Van Hanapier zag het licht:
Leerreden over Jerusalems Gebouw, Gods-dienst, Gerichte, en Vrede, uyt Ps. CXXII vs. 3-6, ter opening v.d. Syn. v. Z.-Holland. Met twee bygev. Predikatien over 1 Petr. I vs. 22 en over Judas vs. 22. Middelb. 1746. 4o. |
Ook gaf hij uit: Trouwhartige Brief, ter onderrichtinge, bemoediginge en opwekwekkinge aan een duisteren, dodigen, kleinmoedigen, en onder de kracht der inwonende zonde worstelenden. Geschreven door D. Wilh. à Brakel, in leven Bedien. des Godd. Woordts te Rotterdam. Met een voorreden over de begenadigde kracht- en machteloosheit, om alleen uit het Grondbeginzel des Geestelyken Levens, zonder den gedurigen invloedt des bewerkingen van Christus' Geest, recht geestelyk werkzaam te zyn, enz. 8o.

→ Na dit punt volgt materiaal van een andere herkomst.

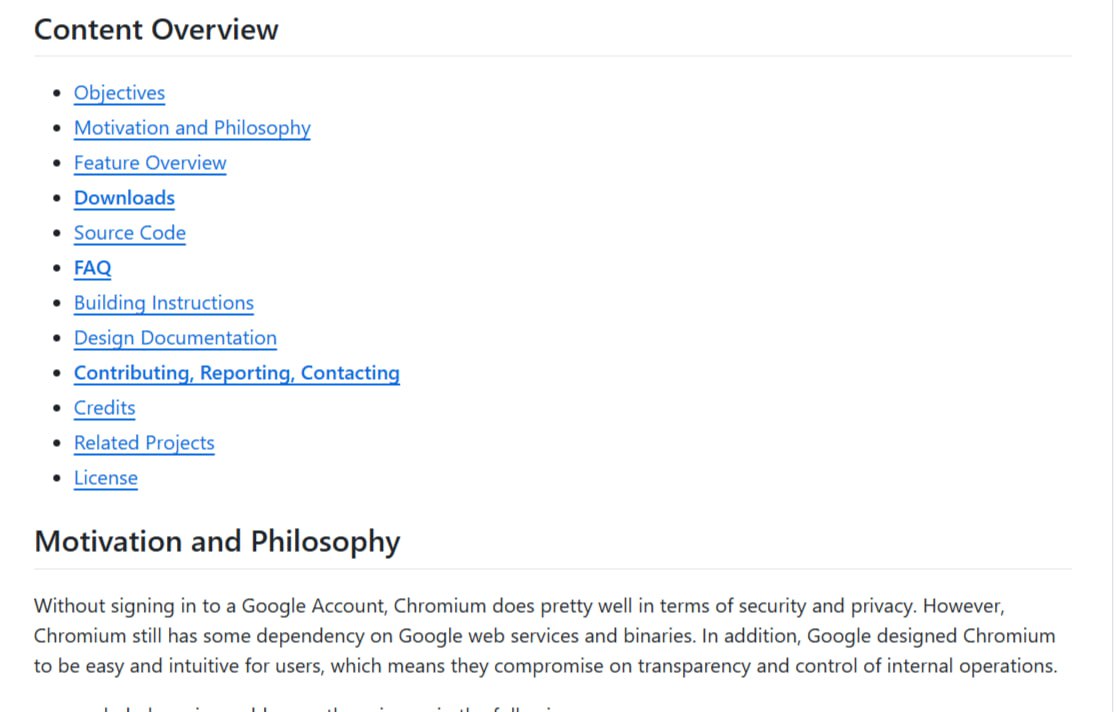Select the License link

105,478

Litteratuur: V.d. Aa, Biogr. Wdb. VI, blz. 47, 48. - Nagtglas, Levensber. I, blz. 329, 330. - Voorr. v. Prof. Jac. Willemsen voor: P. Immens, De Godvruchtige Avondmaalganger; hieraan ontleende H.J. Koenen zijn levensschets van Hanapier in De Vereeniging: Chr. Stemmen. I D. (Amst. 1856), blz. 22-34. - Alb. Stud. L.B., k. 801. - Boekz. Jrg. 1751a, blz. 701. - Molhuysen en Blok, N. Biogr. Wdb. III, k. 541, 542.